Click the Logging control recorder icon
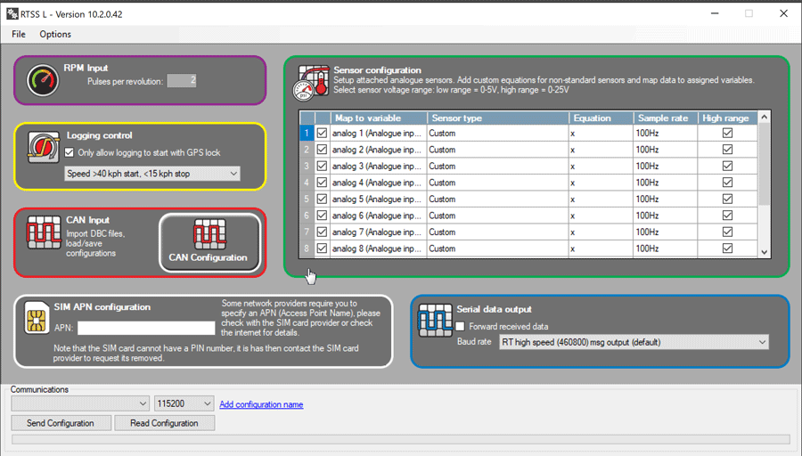The height and width of the screenshot is (456, 802). point(41,147)
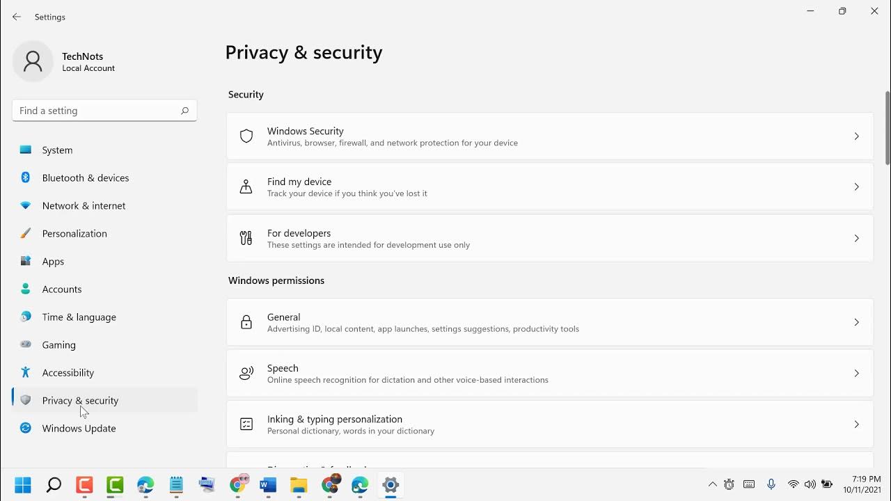Click the Inking & typing personalization icon
The width and height of the screenshot is (891, 501).
click(246, 424)

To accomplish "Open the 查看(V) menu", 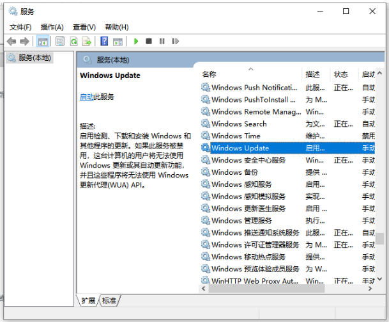I will click(x=84, y=27).
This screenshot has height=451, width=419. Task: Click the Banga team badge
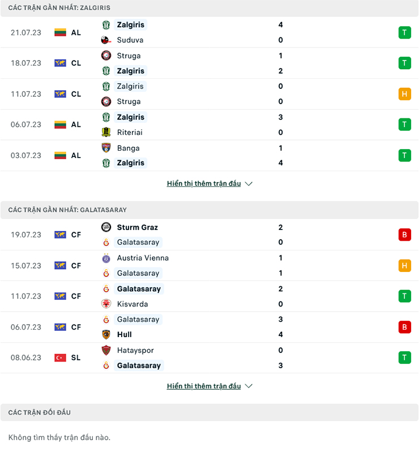(x=106, y=148)
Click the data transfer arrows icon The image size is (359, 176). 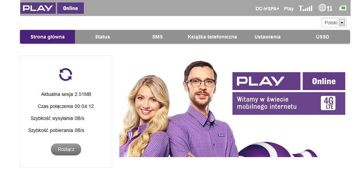click(330, 9)
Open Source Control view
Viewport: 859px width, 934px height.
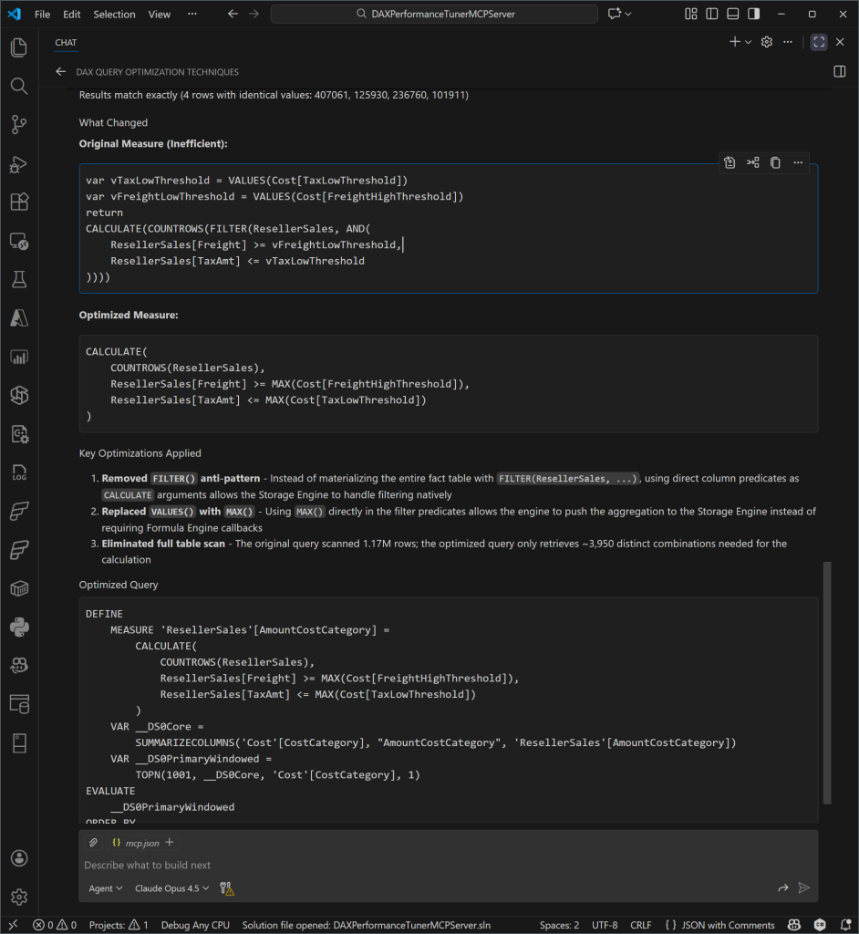[x=18, y=124]
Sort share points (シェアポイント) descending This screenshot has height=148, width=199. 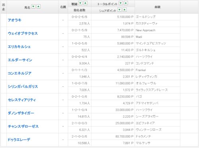119,10
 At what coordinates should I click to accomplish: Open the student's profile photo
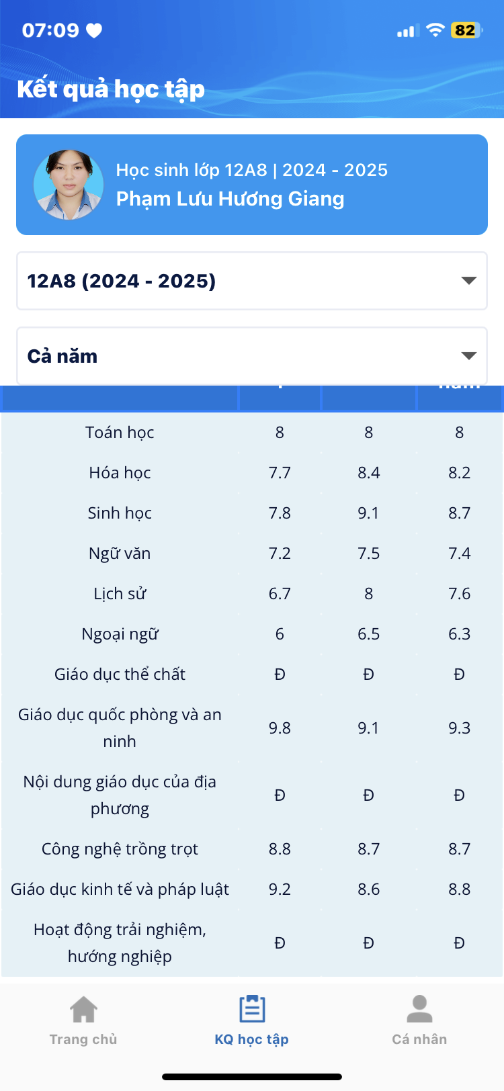point(69,185)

[REQUIRED WORK]
Would you give again, exactly as written, the lines from the one containing "At what coordinates" through the end of the records, with no pictures and no other lines?

[WRITTEN SOLUTION]
 At what coordinates should I click to accomplish: Open the student's profile photo
point(69,185)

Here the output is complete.